Objective

Falls, defined by the World Health Organization as events “which result in a person coming to rest inadvertently on the ground or floor or other lower level,” are the second leading cause of accidental or unintentional deaths in the world. In-hospital fall rates have been reported to range from 1.3 to 16.9 per 1000 patient days, with a negative impact on health systems resulting from the associated increase in mortality rates, hospital length of stay, and admission costs, as well as decreased quality of life [1,2,3].

In-hospital falls are avoidable accidents, but continue to be a high prevalent patient safety issue with a negative impact on health systems. The reporting of falls in hospital settings is recognized as a prevention strategy worldwide. Incidents are reported via institution-based or nationwide patient safety incident reporting systems in various countries. The aim of these systems should not be on remediating the incident itself, but rather on the ability of designing corrective (often systemic) actions that are truly appropriate to prevent future events [4,5,6,7]. However, because falls are probably underreported, most estimates are likely to be underestimated. Indeed, little is known about the associated factors of in-hospital falls. It should be noted that the hospital where we gathered this data set consistently invests in establishing a culture of safety, and thus underreporting of cases is unlikely. Then, the high number of fall reports in this hospital may reflect the different definitions of fall available in the literature, which include both the need to reach the ground or simply the need for support, even if the individual does not come to rest on the ground [8]. In addition, the standards for accreditation may also explain, at least in part, the high number of reports.

The present database contains 1071 reports of patient falls in the hospital setting. Data were collected in January 2018 with the aim of describing in-hospital falls reported from 1st January 2012 to 31 December 2017 in a large hospital in the South of Brazil. Learning about the characteristics of these events and establishing a profile may contribute to the design of adequate prevention and improvement strategies that are effective to reduce the risk of falls.
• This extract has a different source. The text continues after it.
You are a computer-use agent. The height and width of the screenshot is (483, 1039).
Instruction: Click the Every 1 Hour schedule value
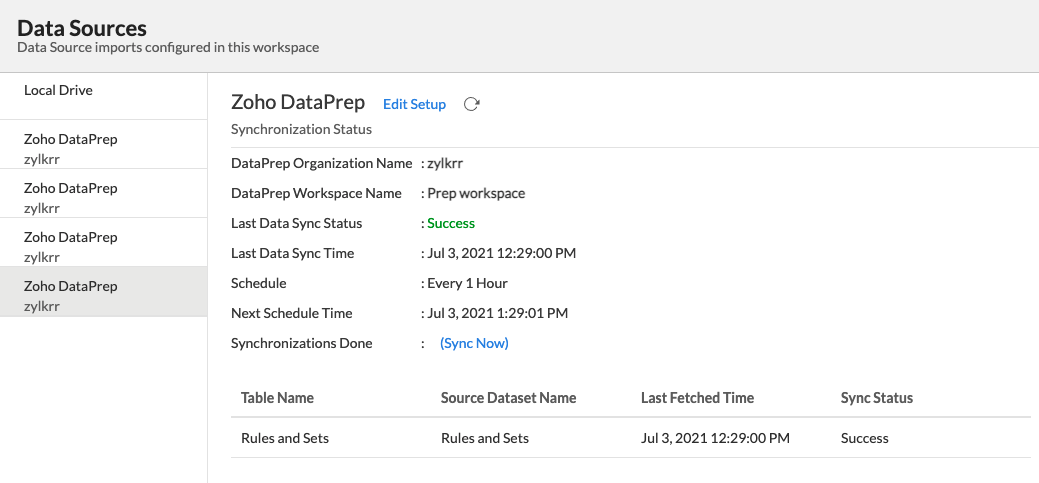click(468, 283)
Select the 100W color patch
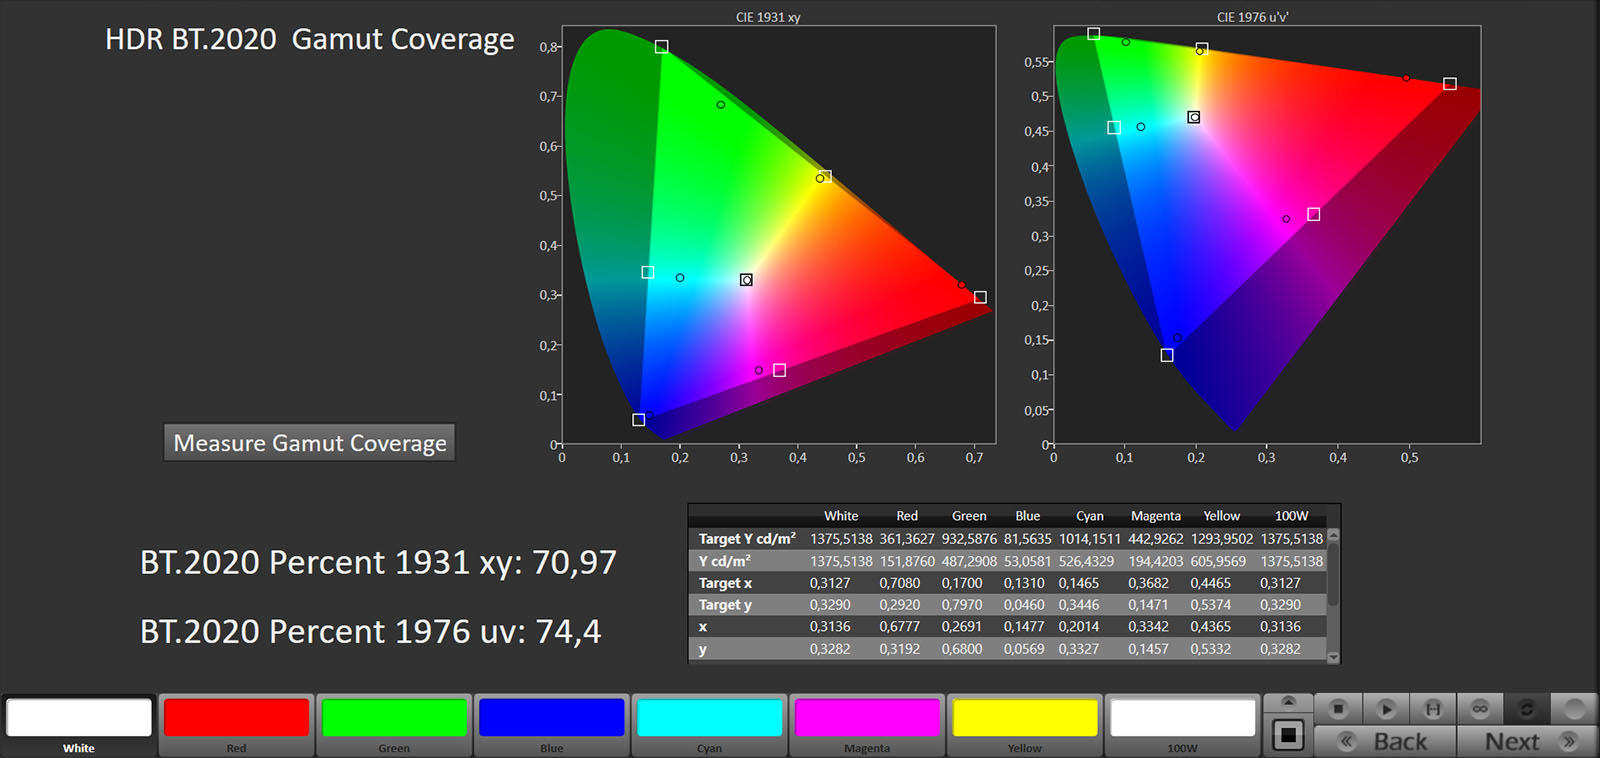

The analysis of all reports is essential to identify risk groups and to implement measures that aim to avoid the falls associated with serious injury. A contribution of the present dataset is that their analyses can generate falls prevention strategies to be implemented primarily with individuals identified as being at high risk of falls.

Also, upon this data set, a pilot study testing all desired interventions can be performed, which must be adjusted to the context to which they will be applied using knowledge translation strategies. Thus, stakeholders must be identified and involved in the design of programs that include multifaceted, multidisciplinary interventions to promote the safety of patients regarding falls prevention.

Data description

This data set (Table 1) was obtained from the Office for Risk Management at Hospital Moinhos de Vento (HMV) a 497-bed institution located in the city of Porto Alegre, South of Brazil. HMV is one among only six hospitals in Brazil to be rated as a Center of Excellence by the Ministry of Health. It was also the first hospital in the South region to be accredited by the Joint Commission International, in 2002. Organizational planning and a strong safety culture are important aspects of the institution’s strategic plan. In this hospital, all actions are guided by the search for excellence, and the institution has invested in continuous improvement to enhance the quality and safety of the care provided.

Table 1 Overview of data files/data sets

The incident reporting system was implemented at the hospital in 1st January 2012. All falls are reported in the hospital’s incident reporting system as soon as they occur by frontline staff. The HMV Office for Risk Management regularly monitors all falls reported in the hospital’s reporting system by reviewing the electronic report form. Data collection was performed in January 2018. An Excel spreadsheet was generated. No exclusion criteria were applied, and therefore, all falls reported from 1st January 2012 to 31 December 2017 were included.

This data set encompasses 1.071 in-patients falls characterized by the follow variables: year, date, patient birth, weekday, shift, department/location of the incident, location, severity, presence of companion, age, sex, risk level, medication associated with fall risk, implemented fall prevention protocol, type of injury, reason, restraint prescription, physical therapy prescription.

This data can be analyzed by using descriptive statistics and presented as measures of central tendency (mean and median) and variability (standard deviation and interquartile range), as well as absolute and relative distributions (n − %) can also reported. The symmetry of continuous distribution can be assessed by the Kolmogorov-Smirnov test.

To compare intra-variable category proportions (univariate analysis) the Pearson’s Chi square test for homogeneity can be used, complemented by adjusted residual analysis, in which estimates equal to or above |1.96| indicate a significant difference between the categories being compared. For comparison of two independent categorical variables, Pearson’s Chi square test can be used. Also, multivariate logistic regression analysis, odds ratio and relative risk analyses can be performed.

Limitations

The limitation of this data set is the lack of description about which medications associated with the risk of falls [9] were being used by patients who have falls. The description of the medication is not usually informed in the incident report. However, the lack of this analysis does not compromise the data set, since this database included an expressive number of incidents and other variables of interest can be extensively explored.